I am writing to add my voice to those who have loudly and rightly condemned the disgraceful language of sexual assault used in reference to Education Minister Priya Manickchand during protests by the Guyana Teachers Union (GTU). As a union charged with the stewardship of children, the next generations, it is imperative that they speak up against such attacks. AFC MP Sherod Duncan has spoken up, but his response has been to dig in and amplify the outrageous message that it is okay to sing or chant in ways that promote violence against women.

In an excellent letter to the Stabroek News today (Thursday September 16), Vidyaratha Kissoon bemoans the ongoing “nastiness of Guyana’s politics’ – just a few months ago it was Opposition Mem-ber of Parliament, Tabitha Sarabo-Halley who alleged that an assault had been committed on her by Public Affairs Minister, Kwame McCoy. Kissoon reminds us that ‘There might be condemnation from colleagues and comrades, but very little consequences.’ As far as I can recall, the only public figure in recent years who has accepted any responsibility at all is Clement Rohee, who publicly apologised when criticized for using demeaning language about women at a public meeting during the 2015 elections. The only one. Sadly, this is not an example that has since been repeated.

The message of Vidyaratha Kissoon’s letter to ALL is loud and clear: Demand accountability across all divides, without fear or favour. There is only one side in the face of escalating violence against women and children. And there can be no double standards because it calls into question your sincerity in addressing the issue in its totality – just look at the examples that Minister Teixeira and MP Duncan offer in their condemnation of  the ‘other side’. It cannot be wrong only when it happens to someone on ‘your side.’ You cannot be silent when it happens to someone on ‘the other side.’ You cannot respond to a criticism by saying, ‘who are you to speak, when you were silent when the shoe was on the other foot?’ How on earth does that give anyone the right to then repeat the very behaviour they were so quick to condemn when it happened to someone on ‘the other side?’ Why is it alright when you do it, or when one of yours does it?

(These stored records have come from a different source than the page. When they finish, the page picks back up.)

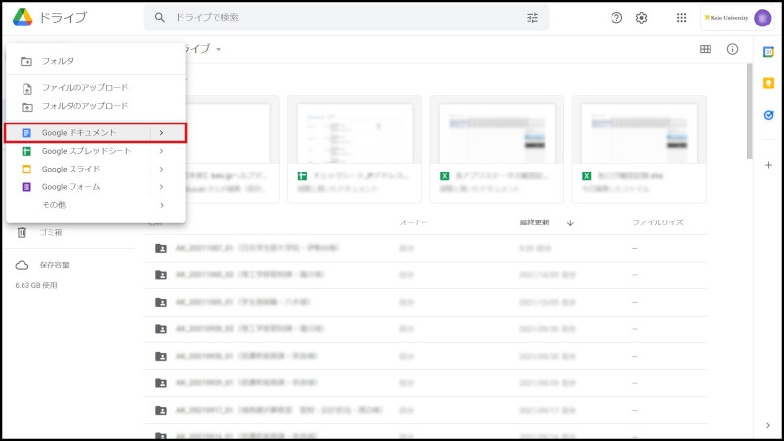
Task: Expand Google スプレッドシート submenu arrow
Action: (x=161, y=151)
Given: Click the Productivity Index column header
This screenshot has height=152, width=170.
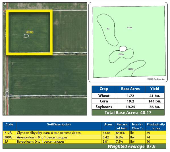Looking at the screenshot, I should tap(156, 126).
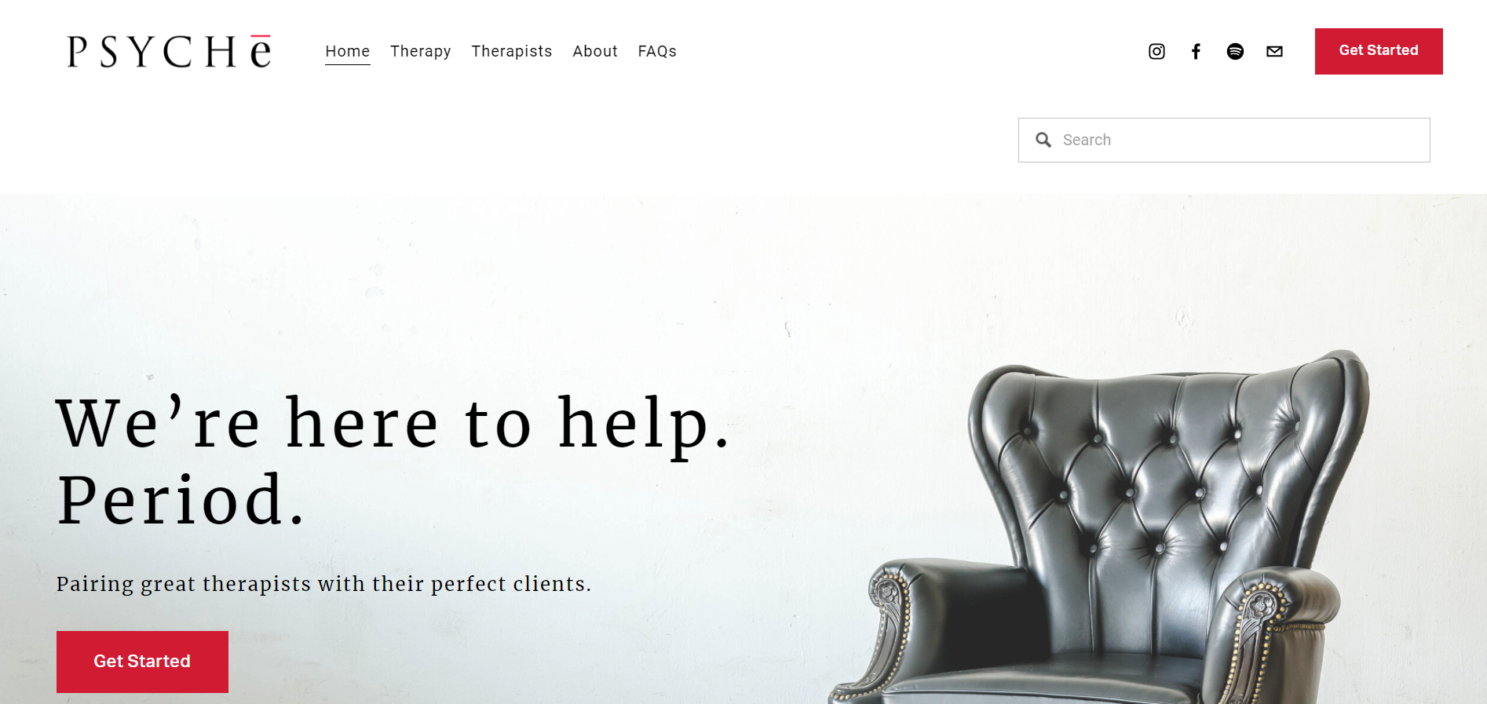Click the header Get Started button
This screenshot has width=1487, height=704.
(1379, 52)
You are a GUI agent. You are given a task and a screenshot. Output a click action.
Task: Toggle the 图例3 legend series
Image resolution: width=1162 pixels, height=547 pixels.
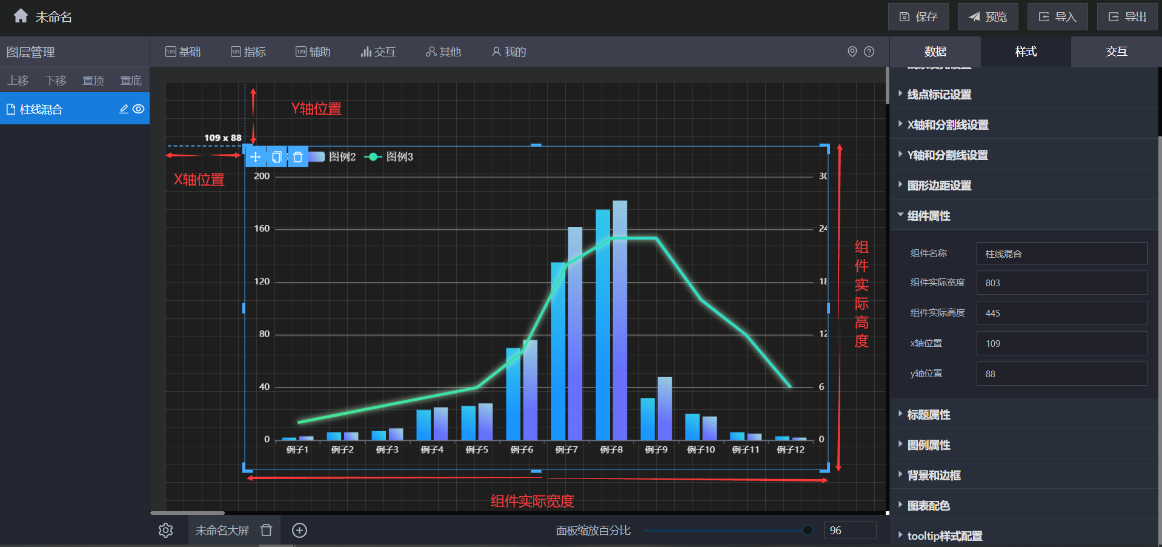(399, 157)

How did we come to have these sharply divided sides, these lines in the sand? And who are the ultimate losers in this game?

I started drafting this letter yesterday, but put my pen down when the news of the fatal shooting of the Dartmouth businessman Orin Boston by members of the Guyana Police Force came in, and their immediate and official story (so swift one could not help but be suspicious) was refuted by the reported statement of his grieving widow that he was shot in his bed while lying next to her. The horror in the face of such violence. I woke up this morning to the unimaginable news that he has left two children, ages six and seven, who were in the house when the devastating attack unfolded. I woke up to the news of the man unsuccessfully trying to escape to the US after setting his wife (even the possessive pronoun does violence here), Sandrama Roma Raju alight. And to the picture of her grieving parents at the gates of the hospital, where she remains in critical condition with over 98% of her body burned. The horror in the face of such violence.

This is Guyana today. It is just awful. The casual violence. The demeaning of women through name calling. The macho behaviour being modelled by our politicians – across party and gender and race – in which no one gives ground, in which only one side is ever right, in which only one side loves the people. The way this behaviour permeates our society, our social media pages, the comments section of newspapers. The arrogance and utter lack of humility. The ad hominem insults. The chucking and the cussing. The blows. The poisoned drink. The match to set alight. The fatal shot. These dots are all connected, and until we recognise that and act on that reckoning, we are just wasting time, bearing useless witness. This is what we have become.